The people – the collective we – will take up the publishing mantle, and will continue documenting the vagaries of the planet. Millions of blogs already exist, with millions of other micro-bloggers using Twitter, Tumblr, and 12 Seconds as their publishing medium.

Will Blog for Love

The vast, vast majority of these do-it-yourself publishers (like me) are unpaid, and are committed to producing content for some combination of enjoyment, point of view, business development, and narcissism. Because there aren’t advertiser and subscriber dollars at stake (and because most published content is from a first-person, individual perspective) bloggers and micro-bloggers adopt a narrow topical and/or perspective focus. The theory goes: “If I’m doing this for free, I’m going to write about what I like, and what I’m interested in, period. Further, the best way to stand out in a sea of blogs is to go narrow and deep, not wide and shallow.”

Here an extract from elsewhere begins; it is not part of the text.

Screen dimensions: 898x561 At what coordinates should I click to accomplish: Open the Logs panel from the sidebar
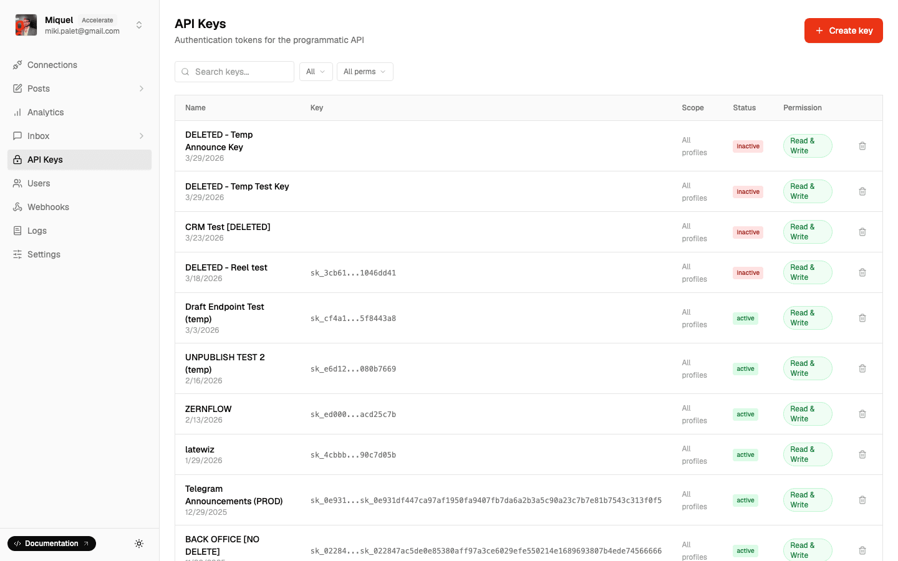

It all makes sense, which is why you have hyper-targeted blogs along the lines of “Left-handed Vampire Circumstance” that you wouldn’t find in newsprint or magazines. I’m not more pro-vampire than the next guy, but if the future of publishing is for consumers to curate their media and cobble together their own morning read from a series of Kindle-delivered RSS feeds (and it is), is there a future for dissent?

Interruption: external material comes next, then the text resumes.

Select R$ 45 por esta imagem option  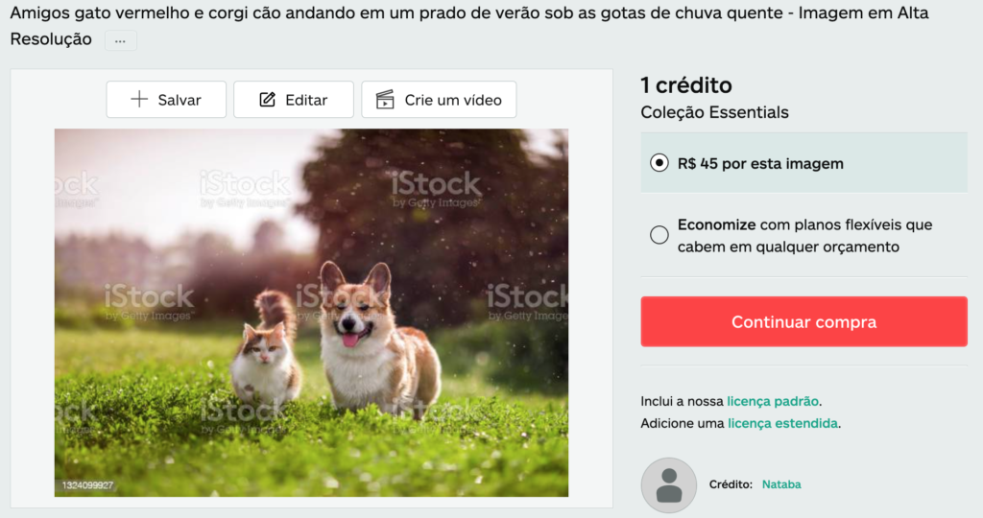click(659, 163)
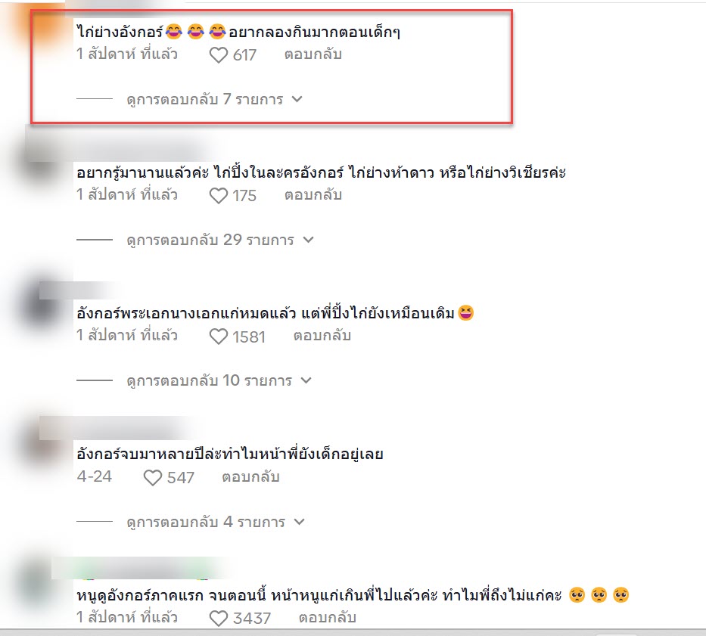
Task: Click the chevron next to 29 รายการ
Action: coord(308,240)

I Read This, So It Must Be True

The attraction of self-fulfilling points of view is longstanding and obvious. You need only look at the described political leanings of Fox News and MSNBC viewers to understand this phenomenon. You know who reads Guns & Ammo? Hunters. (and possibly mercenaries). You know who reads Convince & Convert? Marketers, interested in social media. (and possibly mercenaries). As a publisher, this ability to hyper-target to my audience is exciting. As a citizen, it scares the crap out of me.

What I’ve always appreciated about newspapers, news-oriented magazines, radio news, and even (gasp) television news, is its collective ability to tell me things I don’t already know, about things I don’t necessarily pay attention to, with a point of view I don’t consistently share. Because traditional, trained journalists and editors are in the business of providing a broad spectrum of information (whether by creed or because they have a lot more space/time to fill than bloggers), they incidentally introduce their audiences to information that they wouldn’t necessarily seek out. It’s passive education, but it’s education nonetheless.

blog-strategy-sneechesWithout this type of broad journalism, when we subscribe to only the information we want and vote down or unsubscribe from the rest, don’t we create for ourselves an echo chamber, disguised as information? If the only perspectives we’re exposed to are those that we’ve personally determined are appropriate and desirable, what happens to dissent and discourse? The interconnectedness of the world is exhilarating and amazing, but we’re unwittingly creating a Sneeches scenario whereby those that read the same blogs and participate in the same social networks are good and righteous, and those that do not are wrong and wicked.

I’d rather be informed than correct, and if there is scarce broad journalism, and no editors, who will make us take our informational medicine?